Given the volume flow rate calculated earlier (\( Q = 0.06284 \text{ m}^3/s \)):
\[ \dot{m} = 0.06284 \text{ m}^3/s \times 1000 \text{ kg/m}^3 = 62.84 \text{ kg/s} \]
This means that 62.84 kilograms of water flow through the pipe each second.

Work done in a physical sense refers to the energy transferred to move an object against a force. For a pump raising water, it includes both lifting the water height-wise and increasing its speed.
To compute the work done against gravity (height-related work), use:
\[ W_h = \dot{m} \times g \times h \]
Where \( g \) is the acceleration due to gravity (\( 9.81 \text{ m/s}^2 \)), \( h = 10 \text{ m} \), and \( \dot{m} = 62.84 \text{ kg/s} \):
\[ W_h = 62.84 \text{ kg/s} \times 9.81 \text{ m/s}^2 \times 10 \text{ m} = 6,163 \text{ W} \]
Next, calculate the kinetic energy work done by the pump as:
\[ W_k = \frac{1}{2} \times \dot{m} \times v^2 \]
Given \( v = 8 \text{ m/s} \):
\[ W_k = \frac{1}{2} \times 62.84 \text{ kg/s} \times (8 \text{ m/s})^2 = 2,011 \text{ W} \]
Summing these, the total work done by the pump per second is:
\[ W_{\text{total}} = W_h + W_k = 6,163 \text{ W} + 2,011 \text{ W} = 8,174 \text{ W} \]

Kinetic energy is the energy an object possesses due to its motion. For a fluid in motion, it is determined per unit time using the mass flow rate. The formula to calculate the kinetic energy work is:
\[ W_k = \frac{1}{2} \times \dot{m} \times v^2 \]
Given the mass flow rate \( \dot{m} = 62.84 \text{ kg/s} \) and velocity \( v = 8 \text{ m/s} \):
\[ W_k = \frac{1}{2} \times 62.84 \text{ kg/s} \times (8 \times \text{ m/s})^2 = 2,011 \text{ W} \]
This tells us that the pump exerts 2,011 watts of energy to keep the water flowing at the required velocity.

The fluid exerts force on the vertical wall when it impacts directly.
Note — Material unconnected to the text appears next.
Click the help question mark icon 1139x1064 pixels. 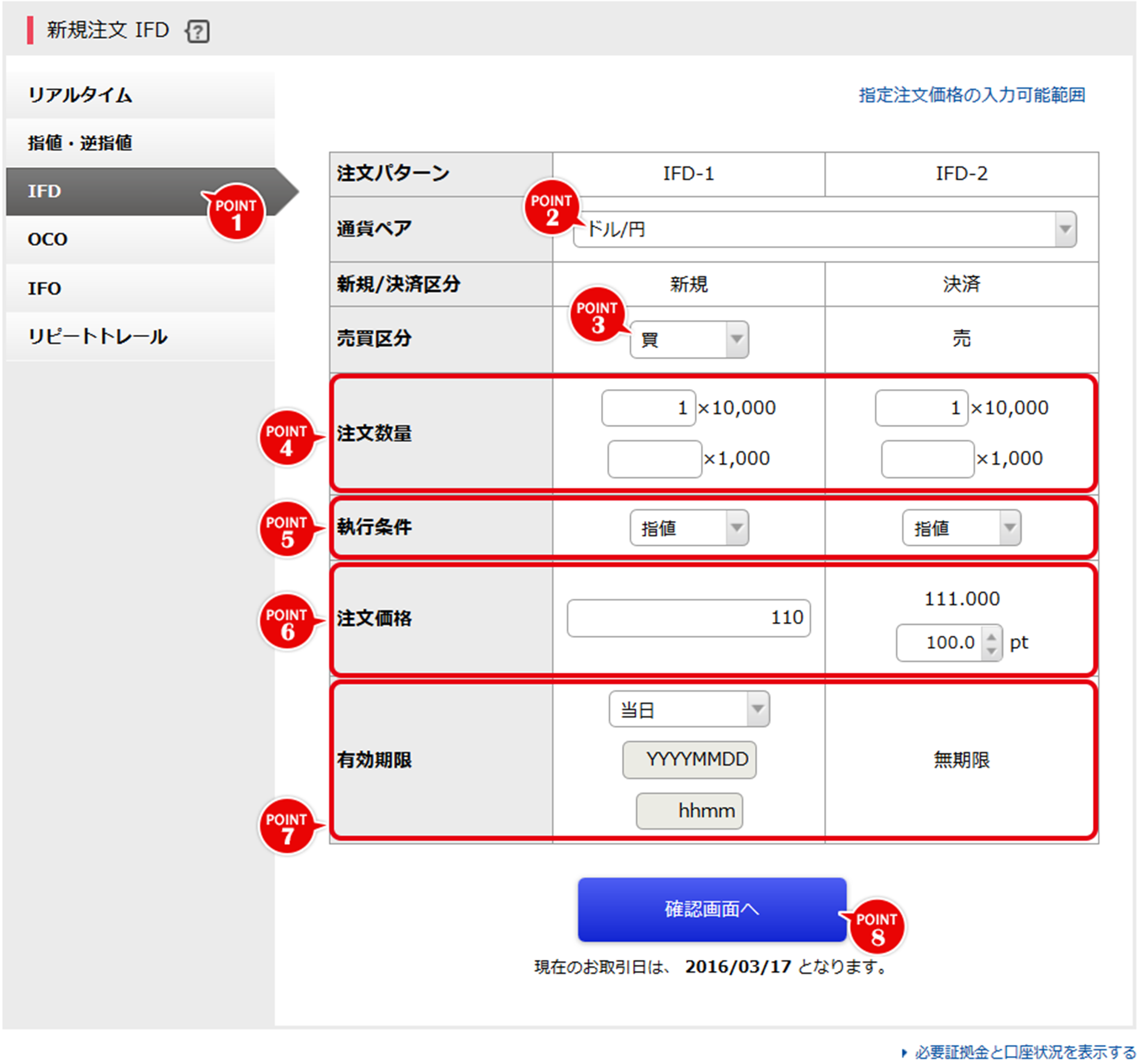pos(198,31)
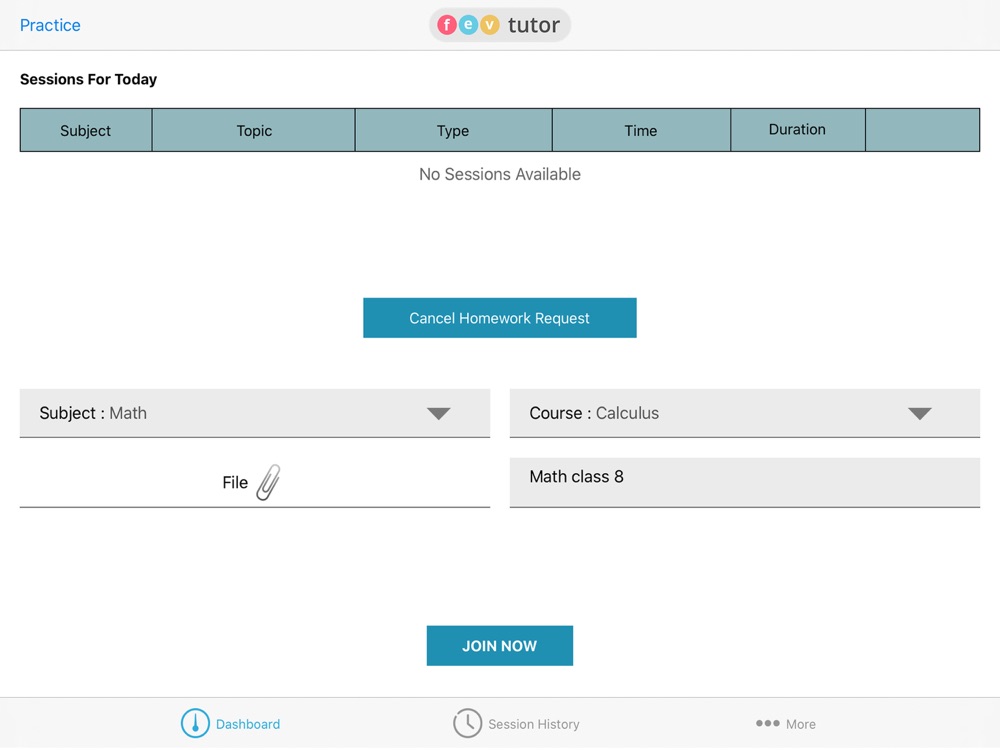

This force is determined using the mass flow rate and velocity:
\[ F = \dot{m} \times v \]
Given \( \dot{m} = 62.84 \text{ kg/s} \) and \( v = 8 \text{ m/s} \):
\[ F = 62.84 \text{ kg/s} \times 8 \text{ m/s} = 503 \text{ N} \]
This means that the water exerts 503 newtons of force on the wall, demonstrating the significant impact of the fluid's momentum when it comes into contact with a solid barrier.